Relevez, dans l'extrait sur les doubles-diplômes, chacun des doubles-diplômes créés par l'Université Paris-Sorbonne Paris 4 et Sciences Po.

Extrait fourni =
========================

Leçon n°3 : Les doubles-diplômes

 

Une autre solution pour muscler le cursus universitaire est de cumuler deux diplômes sans multiplier le nombre d’années d’études. De fait, certains étudiants, notamment ceux issus des classes préparatoires, n’hésitent pas à s’inscrire dans deux licences, en ne passant que les examens terminaux pour l’un des deux diplômes.

 

Afin de mieux organiser ce cumul de fait, plusieurs universités ont créé des double-cursus. La réforme LMD, en permettant les parcours différenciés au sein d’une même licence, a déjà permis de panacher la formation avec des parcours bi-disciplinaires. Cependant, l’étudiant n’obtient au final qu’un seul diplôme dans sa discipline majeure. Les doubles-diplômes, au niveau licence, permettent à l’étudiant de panacher son parcours et de s’ouvrir plus de possibilités pour la poursuite en master par l’obtention de reconnaissances sur deux disciplines différentes.

 

Les innovations les plus récentes à ce sujet ont été la création de doubles-diplômes de niveau licence entre une université et un grand établissement. Ainsi par exemple, l’Université Paris-Sorbonne Paris 4 et Sciences Po ont créé trois doubles-diplômes en sciences sociales et histoire, sciences sociales et lettres, sciences sociales et philosophie. À l’issue de ce cursus sélectif, les étudiants de chaque établissement obtiennent le diplôme de Bachelor de Sciences Po (diplôme d’établissement de niveau Bac +3) et une licence d’histoire, de lettre ou de philosophie de l’Université Paris-Sorbonne Paris 4, selon la filière choisie.

 

Au niveau master, dans une moindre mesure, il existe aussi des doubles-diplômes. Les grandes écoles et les grands établissements s’illustrent plus que les universités à ce sujet avec une tradition[6] de double-cursus avec des établissements étrangers et plus récemment en créant des doubles-diplômes, le plus souvent entre grandes écoles et non avec des universités.

========================

[Entrées de repérage de mots et d'éléments]

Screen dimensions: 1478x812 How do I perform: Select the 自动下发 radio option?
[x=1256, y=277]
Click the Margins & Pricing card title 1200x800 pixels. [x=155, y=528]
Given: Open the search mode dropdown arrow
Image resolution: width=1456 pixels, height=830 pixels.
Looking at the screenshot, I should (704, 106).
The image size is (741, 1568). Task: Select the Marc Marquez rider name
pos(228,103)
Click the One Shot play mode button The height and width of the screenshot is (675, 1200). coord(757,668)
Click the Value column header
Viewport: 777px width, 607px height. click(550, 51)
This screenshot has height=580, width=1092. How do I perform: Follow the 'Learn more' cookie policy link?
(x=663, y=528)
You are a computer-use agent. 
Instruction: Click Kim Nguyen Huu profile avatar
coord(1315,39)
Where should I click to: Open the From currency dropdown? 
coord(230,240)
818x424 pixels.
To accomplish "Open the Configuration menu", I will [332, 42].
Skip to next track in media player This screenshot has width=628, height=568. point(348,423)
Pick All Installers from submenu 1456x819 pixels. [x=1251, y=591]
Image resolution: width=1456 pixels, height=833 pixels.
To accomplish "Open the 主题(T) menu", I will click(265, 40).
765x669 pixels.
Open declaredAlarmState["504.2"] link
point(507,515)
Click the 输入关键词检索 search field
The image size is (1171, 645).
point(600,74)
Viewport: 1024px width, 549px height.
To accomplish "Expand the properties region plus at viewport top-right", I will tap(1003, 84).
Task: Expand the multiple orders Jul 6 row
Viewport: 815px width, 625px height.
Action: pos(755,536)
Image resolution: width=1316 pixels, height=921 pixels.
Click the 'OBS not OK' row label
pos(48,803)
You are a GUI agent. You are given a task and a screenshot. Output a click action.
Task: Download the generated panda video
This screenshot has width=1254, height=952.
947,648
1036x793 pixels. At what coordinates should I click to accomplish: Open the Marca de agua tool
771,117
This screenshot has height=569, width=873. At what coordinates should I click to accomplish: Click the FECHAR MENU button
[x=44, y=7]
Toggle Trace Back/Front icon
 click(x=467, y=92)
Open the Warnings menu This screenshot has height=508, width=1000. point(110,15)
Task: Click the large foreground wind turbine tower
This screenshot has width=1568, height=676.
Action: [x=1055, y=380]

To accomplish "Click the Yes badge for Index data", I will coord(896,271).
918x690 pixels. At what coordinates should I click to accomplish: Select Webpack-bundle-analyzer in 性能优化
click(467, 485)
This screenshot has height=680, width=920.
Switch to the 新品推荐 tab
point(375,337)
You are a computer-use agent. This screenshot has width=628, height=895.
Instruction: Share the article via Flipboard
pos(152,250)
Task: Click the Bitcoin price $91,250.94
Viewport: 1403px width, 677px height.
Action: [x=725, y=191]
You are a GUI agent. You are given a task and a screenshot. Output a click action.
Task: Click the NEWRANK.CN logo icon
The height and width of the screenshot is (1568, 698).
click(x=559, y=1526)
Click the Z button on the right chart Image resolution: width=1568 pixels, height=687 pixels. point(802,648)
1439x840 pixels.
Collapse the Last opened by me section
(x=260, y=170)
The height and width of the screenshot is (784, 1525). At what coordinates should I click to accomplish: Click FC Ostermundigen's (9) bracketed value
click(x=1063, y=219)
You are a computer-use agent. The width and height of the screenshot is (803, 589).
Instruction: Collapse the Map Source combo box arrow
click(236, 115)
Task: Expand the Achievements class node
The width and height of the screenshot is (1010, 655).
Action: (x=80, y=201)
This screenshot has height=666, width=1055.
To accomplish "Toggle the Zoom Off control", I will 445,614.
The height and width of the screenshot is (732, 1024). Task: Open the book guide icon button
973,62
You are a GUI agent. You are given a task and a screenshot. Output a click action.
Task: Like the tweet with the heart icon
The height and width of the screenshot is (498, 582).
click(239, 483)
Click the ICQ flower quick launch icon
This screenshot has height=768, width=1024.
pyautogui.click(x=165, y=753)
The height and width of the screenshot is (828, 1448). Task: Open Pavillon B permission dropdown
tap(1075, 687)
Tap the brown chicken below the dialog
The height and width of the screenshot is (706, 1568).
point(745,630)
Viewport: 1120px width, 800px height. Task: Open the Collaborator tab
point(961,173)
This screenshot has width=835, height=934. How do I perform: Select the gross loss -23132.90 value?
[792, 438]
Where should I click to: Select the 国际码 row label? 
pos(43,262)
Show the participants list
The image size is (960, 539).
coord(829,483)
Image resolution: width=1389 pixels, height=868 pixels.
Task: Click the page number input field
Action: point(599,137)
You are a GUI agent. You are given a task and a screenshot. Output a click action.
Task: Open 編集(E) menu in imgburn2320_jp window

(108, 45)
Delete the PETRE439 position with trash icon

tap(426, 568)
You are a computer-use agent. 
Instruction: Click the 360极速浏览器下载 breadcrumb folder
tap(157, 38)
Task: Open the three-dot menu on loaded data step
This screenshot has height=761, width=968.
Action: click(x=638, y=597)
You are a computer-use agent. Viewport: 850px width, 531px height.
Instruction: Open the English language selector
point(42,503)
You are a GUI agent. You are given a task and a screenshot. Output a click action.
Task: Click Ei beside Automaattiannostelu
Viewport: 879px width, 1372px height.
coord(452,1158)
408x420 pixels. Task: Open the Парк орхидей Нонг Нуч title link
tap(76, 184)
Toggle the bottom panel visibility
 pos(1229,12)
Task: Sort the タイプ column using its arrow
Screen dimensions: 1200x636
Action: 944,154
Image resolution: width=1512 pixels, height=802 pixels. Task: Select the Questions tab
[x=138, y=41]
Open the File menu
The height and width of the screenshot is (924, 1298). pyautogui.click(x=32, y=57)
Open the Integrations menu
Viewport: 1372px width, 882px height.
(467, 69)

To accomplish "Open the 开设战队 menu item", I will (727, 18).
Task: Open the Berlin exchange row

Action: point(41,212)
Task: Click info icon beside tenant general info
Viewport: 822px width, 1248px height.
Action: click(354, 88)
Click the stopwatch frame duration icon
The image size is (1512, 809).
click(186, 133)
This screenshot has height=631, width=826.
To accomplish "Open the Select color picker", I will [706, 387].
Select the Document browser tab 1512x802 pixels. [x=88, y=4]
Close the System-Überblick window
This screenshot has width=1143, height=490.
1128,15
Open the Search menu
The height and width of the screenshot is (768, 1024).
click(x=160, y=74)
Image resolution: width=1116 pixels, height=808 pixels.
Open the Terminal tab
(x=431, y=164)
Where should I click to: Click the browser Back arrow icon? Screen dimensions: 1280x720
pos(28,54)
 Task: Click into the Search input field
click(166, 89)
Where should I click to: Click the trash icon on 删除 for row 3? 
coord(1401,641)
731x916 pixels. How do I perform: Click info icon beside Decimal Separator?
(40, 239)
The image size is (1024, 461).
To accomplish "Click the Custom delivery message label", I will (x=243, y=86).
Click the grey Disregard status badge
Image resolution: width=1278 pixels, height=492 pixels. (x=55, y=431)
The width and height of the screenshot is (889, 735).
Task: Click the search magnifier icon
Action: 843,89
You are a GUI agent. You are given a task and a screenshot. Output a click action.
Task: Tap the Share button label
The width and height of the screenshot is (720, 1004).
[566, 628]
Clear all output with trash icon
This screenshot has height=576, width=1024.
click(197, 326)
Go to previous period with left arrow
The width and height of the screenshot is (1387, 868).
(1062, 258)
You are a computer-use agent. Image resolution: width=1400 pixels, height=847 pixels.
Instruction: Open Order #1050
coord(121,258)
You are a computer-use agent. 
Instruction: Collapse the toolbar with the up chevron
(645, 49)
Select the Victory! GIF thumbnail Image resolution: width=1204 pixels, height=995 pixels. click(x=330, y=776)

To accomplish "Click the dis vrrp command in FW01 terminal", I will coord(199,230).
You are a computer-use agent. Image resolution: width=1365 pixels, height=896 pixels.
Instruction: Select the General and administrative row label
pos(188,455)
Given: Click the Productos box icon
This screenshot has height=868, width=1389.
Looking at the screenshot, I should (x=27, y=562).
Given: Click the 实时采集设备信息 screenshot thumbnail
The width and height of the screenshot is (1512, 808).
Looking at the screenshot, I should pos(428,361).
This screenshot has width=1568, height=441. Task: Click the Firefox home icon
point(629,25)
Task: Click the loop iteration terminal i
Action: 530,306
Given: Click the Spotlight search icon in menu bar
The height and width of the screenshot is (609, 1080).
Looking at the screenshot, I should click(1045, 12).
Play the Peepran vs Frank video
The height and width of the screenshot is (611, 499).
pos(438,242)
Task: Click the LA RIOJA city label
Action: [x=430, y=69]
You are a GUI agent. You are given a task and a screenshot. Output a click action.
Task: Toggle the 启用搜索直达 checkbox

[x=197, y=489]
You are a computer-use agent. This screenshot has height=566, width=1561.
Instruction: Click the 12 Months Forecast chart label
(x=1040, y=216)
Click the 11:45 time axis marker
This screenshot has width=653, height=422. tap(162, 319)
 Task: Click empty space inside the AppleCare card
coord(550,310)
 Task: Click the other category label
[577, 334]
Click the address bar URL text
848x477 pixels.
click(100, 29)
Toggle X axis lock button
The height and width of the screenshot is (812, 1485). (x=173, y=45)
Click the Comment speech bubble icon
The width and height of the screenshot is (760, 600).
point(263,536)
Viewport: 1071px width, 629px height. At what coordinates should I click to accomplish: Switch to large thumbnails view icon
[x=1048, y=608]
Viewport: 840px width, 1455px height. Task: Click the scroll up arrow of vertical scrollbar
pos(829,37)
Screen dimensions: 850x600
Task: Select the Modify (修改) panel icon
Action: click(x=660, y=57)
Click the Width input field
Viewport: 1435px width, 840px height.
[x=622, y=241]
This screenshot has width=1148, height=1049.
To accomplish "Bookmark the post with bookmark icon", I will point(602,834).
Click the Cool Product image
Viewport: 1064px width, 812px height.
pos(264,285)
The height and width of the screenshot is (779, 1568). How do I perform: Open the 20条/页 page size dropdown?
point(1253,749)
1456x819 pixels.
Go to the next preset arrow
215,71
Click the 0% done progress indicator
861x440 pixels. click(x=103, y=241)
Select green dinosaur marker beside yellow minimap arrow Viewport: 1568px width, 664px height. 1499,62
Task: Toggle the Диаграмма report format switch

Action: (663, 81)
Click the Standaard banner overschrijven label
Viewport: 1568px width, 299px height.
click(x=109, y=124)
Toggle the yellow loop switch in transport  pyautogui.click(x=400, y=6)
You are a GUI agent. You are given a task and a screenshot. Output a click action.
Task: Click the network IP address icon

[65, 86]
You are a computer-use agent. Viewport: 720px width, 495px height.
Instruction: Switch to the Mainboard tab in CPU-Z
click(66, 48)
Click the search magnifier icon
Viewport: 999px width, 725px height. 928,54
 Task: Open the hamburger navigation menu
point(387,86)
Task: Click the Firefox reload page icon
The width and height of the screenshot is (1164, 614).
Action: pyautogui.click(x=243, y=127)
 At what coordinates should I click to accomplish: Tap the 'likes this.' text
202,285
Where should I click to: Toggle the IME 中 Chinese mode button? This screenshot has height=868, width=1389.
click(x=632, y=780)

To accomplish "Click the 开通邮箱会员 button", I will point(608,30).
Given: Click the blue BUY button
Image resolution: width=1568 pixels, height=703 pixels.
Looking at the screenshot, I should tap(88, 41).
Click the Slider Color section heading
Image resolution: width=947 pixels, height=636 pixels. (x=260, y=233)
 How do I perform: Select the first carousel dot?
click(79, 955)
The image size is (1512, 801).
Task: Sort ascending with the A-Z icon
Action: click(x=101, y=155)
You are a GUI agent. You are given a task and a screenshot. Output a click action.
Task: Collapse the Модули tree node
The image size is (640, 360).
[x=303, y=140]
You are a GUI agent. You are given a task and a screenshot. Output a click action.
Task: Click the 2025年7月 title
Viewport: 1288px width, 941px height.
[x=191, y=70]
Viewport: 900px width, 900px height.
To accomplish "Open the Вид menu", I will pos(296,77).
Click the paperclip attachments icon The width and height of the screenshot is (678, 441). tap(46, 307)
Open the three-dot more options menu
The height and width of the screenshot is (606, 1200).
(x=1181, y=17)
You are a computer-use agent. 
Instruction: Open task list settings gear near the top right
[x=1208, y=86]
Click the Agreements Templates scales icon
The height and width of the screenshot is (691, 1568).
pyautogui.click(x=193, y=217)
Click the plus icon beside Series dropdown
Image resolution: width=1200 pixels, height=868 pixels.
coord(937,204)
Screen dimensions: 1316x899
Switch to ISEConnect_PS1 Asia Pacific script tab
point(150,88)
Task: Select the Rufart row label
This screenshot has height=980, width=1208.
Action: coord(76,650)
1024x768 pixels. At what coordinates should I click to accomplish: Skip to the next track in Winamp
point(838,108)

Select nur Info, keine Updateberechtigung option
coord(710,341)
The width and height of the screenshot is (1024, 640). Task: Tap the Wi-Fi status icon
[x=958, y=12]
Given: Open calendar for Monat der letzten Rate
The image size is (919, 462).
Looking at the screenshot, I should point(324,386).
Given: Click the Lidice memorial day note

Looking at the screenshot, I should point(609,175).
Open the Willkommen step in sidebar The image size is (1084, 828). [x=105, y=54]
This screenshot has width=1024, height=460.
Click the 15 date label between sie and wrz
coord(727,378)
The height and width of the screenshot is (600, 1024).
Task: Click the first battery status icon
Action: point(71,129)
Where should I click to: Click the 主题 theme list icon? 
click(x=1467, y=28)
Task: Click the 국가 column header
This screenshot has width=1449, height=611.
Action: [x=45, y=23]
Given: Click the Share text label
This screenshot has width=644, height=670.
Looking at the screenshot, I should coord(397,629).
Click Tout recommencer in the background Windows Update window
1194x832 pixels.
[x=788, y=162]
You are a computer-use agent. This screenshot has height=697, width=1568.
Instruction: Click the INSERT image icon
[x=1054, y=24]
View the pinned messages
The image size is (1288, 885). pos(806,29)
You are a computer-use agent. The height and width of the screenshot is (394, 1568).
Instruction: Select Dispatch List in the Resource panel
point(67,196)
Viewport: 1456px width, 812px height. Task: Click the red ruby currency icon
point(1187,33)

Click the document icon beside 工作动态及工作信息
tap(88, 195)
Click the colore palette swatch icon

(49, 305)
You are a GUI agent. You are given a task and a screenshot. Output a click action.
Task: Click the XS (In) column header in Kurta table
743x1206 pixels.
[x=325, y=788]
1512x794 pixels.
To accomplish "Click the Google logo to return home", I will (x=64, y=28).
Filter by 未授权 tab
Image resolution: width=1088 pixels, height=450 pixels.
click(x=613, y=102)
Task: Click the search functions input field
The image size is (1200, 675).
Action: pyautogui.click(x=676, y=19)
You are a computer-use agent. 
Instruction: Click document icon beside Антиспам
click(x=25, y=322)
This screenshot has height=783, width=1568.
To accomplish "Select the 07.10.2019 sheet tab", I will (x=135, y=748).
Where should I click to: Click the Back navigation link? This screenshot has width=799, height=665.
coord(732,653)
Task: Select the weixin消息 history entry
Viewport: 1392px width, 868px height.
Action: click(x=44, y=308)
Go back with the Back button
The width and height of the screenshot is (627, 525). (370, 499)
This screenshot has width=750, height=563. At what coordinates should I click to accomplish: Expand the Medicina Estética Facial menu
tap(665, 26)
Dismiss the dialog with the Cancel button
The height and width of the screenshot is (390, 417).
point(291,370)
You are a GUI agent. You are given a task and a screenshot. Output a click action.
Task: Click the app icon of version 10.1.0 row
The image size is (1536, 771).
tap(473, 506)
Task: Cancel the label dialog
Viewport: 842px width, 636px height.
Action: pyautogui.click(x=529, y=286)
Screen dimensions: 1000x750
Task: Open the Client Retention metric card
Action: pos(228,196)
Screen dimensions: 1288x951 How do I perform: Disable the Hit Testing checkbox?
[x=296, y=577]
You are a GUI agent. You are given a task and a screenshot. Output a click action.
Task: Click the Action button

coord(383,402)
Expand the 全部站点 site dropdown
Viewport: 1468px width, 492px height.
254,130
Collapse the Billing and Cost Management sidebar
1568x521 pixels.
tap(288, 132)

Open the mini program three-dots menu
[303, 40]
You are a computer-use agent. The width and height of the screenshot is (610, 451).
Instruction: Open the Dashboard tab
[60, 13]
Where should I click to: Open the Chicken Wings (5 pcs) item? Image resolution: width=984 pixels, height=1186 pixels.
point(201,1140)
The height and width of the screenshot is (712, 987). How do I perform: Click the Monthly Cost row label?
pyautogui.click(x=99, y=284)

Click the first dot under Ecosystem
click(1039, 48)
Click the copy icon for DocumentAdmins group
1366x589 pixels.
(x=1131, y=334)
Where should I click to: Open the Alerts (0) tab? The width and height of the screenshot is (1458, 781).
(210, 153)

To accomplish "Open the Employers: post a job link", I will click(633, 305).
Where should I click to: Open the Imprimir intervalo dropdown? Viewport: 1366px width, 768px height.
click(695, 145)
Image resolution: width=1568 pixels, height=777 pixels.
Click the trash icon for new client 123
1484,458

========================

Réponse ci-dessous =
- sciences sociales et histoire
- sciences sociales et lettres
- sciences sociales et philosophie